→ Given problem
Lay out the rows below as a JSON list of strings with one string per line, leaving out blank lines. Include everything from the line containing "Where should I click to: Open" down to the last of the rows.

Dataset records
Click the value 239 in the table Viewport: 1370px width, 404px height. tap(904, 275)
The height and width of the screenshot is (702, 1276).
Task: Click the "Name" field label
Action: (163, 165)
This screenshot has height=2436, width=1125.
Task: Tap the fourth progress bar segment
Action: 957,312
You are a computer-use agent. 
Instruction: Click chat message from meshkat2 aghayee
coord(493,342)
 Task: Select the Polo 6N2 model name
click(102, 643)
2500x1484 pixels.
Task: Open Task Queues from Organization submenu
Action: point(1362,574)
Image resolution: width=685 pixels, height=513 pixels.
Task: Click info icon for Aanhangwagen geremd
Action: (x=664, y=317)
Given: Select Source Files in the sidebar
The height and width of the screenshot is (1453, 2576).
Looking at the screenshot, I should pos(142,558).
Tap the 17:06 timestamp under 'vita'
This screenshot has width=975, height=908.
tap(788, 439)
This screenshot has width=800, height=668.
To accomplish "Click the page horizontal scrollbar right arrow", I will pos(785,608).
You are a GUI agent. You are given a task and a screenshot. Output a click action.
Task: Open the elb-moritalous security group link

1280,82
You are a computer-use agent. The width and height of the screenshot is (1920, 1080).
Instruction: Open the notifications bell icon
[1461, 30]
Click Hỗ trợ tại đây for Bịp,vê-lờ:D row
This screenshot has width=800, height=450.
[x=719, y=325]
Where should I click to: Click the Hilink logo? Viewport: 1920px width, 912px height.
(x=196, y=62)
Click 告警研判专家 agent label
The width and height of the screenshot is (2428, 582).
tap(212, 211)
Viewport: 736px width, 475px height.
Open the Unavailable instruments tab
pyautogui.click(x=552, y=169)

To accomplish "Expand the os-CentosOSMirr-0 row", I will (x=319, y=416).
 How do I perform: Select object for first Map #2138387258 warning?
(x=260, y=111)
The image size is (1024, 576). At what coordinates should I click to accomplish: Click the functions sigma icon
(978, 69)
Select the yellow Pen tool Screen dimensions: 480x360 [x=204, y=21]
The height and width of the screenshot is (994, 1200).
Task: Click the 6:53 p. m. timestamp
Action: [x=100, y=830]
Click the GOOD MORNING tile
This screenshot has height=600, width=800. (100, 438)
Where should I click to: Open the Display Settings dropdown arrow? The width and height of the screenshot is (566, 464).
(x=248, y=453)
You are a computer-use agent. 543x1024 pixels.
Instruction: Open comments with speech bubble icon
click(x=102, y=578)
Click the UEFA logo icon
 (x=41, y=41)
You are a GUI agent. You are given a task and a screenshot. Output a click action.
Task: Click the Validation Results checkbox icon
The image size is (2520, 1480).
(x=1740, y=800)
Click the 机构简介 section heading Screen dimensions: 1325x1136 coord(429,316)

→ Final answer
[
  "Where should I click to: Open the Display Settings dropdown arrow? The width and height of the screenshot is (566, 464).",
  "(x=248, y=453)",
  "You are a computer-use agent. 543x1024 pixels.",
  "Instruction: Open comments with speech bubble icon",
  "click(x=102, y=578)",
  "Click the UEFA logo icon",
  " (x=41, y=41)",
  "You are a GUI agent. You are given a task and a screenshot. Output a click action.",
  "Task: Click the Validation Results checkbox icon",
  "The image size is (2520, 1480).",
  "(x=1740, y=800)",
  "Click the 机构简介 section heading Screen dimensions: 1325x1136 coord(429,316)"
]